Nach einem Intermezzo mit Christian Kern steht mit Pamela Rendi-Wagner seit 2018 die erste Frau an der Spitze der SPÖ. In ihrer zweiten Maifeier hätte es nun wieder um Grundlegendes wie Arbeitszeit und Arbeitsplätze gehen können. Denn mit dem Arbeitszeitflexibilisierungsgesetz von 2017 wurden Zwölf-Stunden-Tage ermöglicht, und die Arbeitslosigkeit hat in der Corona-Krise Rekordausmaße angenommen.
Schon ursprünglich war der 1. Mai ein Kampftag für Arbeitszeitverkürzung. Seine Wurzeln liegen in der Zeit der Industrialisierung, als die Arbeiterschaft sich zu organisieren begann. In Wien von Anfang an mit dabei: die Maiabzeichen – bis heute Tradition. Die rote Nelke im Knopfloch wurde zum Widerstandssymbol des fortschrittlichen Proletariats, der 1. Mai zum „Festtag der Enterbten“, wie es in einer Broschüre der Metallarbeiter hieß.

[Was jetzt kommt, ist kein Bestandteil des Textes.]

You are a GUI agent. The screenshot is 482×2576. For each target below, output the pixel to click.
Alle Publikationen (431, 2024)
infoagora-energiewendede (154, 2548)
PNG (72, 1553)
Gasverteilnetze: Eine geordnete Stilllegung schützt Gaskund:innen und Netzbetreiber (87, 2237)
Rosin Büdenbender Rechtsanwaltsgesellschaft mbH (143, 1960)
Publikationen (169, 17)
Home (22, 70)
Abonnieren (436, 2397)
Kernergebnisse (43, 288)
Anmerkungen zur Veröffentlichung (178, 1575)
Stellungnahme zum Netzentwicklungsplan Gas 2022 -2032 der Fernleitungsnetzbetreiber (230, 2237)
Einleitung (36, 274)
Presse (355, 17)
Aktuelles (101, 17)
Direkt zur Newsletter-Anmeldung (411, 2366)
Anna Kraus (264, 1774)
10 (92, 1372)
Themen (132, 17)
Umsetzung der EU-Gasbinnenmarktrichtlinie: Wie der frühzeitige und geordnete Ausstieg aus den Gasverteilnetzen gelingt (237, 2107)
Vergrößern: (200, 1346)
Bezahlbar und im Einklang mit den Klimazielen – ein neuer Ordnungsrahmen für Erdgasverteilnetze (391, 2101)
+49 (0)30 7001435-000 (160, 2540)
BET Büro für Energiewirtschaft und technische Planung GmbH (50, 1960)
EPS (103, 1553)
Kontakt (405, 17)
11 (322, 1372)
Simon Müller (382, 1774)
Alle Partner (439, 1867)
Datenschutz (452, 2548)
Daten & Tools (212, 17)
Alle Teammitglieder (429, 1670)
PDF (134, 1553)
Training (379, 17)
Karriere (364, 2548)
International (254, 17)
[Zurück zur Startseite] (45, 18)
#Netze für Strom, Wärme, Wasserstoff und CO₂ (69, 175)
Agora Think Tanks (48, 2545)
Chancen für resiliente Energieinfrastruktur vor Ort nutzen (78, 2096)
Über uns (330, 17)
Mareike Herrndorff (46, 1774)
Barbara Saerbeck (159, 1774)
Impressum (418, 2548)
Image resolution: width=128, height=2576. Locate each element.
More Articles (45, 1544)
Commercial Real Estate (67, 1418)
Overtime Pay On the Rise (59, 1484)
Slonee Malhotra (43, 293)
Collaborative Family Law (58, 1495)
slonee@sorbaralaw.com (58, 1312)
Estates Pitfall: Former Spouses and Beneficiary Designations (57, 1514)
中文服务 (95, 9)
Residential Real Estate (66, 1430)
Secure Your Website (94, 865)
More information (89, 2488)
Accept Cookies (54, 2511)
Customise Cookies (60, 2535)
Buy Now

Ebenso symbolträchtig geworden ist der Marsch über die Ringstraße, der tatsächlich erst seit 1918 stattfindet: Ab da zogen die Sozialdemokraten über die Ringstraße zum Rathaus, dem Symbol der neuen (sozialdemokratischen) Stadtverwaltung. Austrofaschisten wie Nationalsozialisten versuchten später, den Arbeiterfeiertag für sich zu vereinnahmen. Unter Dollfuß und Schuschnigg sollte der 1. Mai dem „dauernden Gedenken an die Proklamation“ der ständestaatlichen Verfassung dienen, unter Adolf Hitler als „Tag der deutschen Arbeit“.
Rapid gewann
Die in der Illegalität agierenden Sozialdemokraten, Kommunisten und Gewerkschafter feierten – soweit dies möglich war – weiterhin ihren Tag der Arbeit. Sie riefen, da der Aufmarsch verboten war, stattdessen zu „Spaziergängen“ auf, hissten rote Fahnen auf Berggipfeln und Fabrikschloten oder trafen sich in Wäldern zu Kampfreden für Freiheit und Demokratie.Noch vor Kriegsende in Europa am 8. Mai 1945 gingen am
1. Mai die Menschen in Wien wieder auf die Straße. Ein großer Umzug war zwar verboten, aber in den Wiener Bezirken wurden Befreiungsfeiern abgehalten. Einige zogen auf die Hütteldorfer Pfarrwiese, wo Rapidler gegen eine Auswahl der Roten Armee kickten (und haushoch gewannen).
Seither wurde der 1. Mai in Österreich als „Tag der Arbeit“ jedes Jahr gefeiert. Mit Fahnen, Abzeichen und auch zuletzt immer noch Zehntausenden Besuchern. Mit Blasmusik, Transparenten und Vorfreude auf Bier und Würstel, nachdem man die von der Festbühne winkenden Stadtpolitiker und Gewerkschaftsbosse verabschiedet hat.
„Freundschaft und Glück auf!“ heißt es im Mai 2020 erstmals online only – dafür diesmal mit Bastelanleitung für rote Nelken und Ausschneideschablone für das geschichtsträchtige sozialistische 3-Pfeilesymbol zum Downloaden.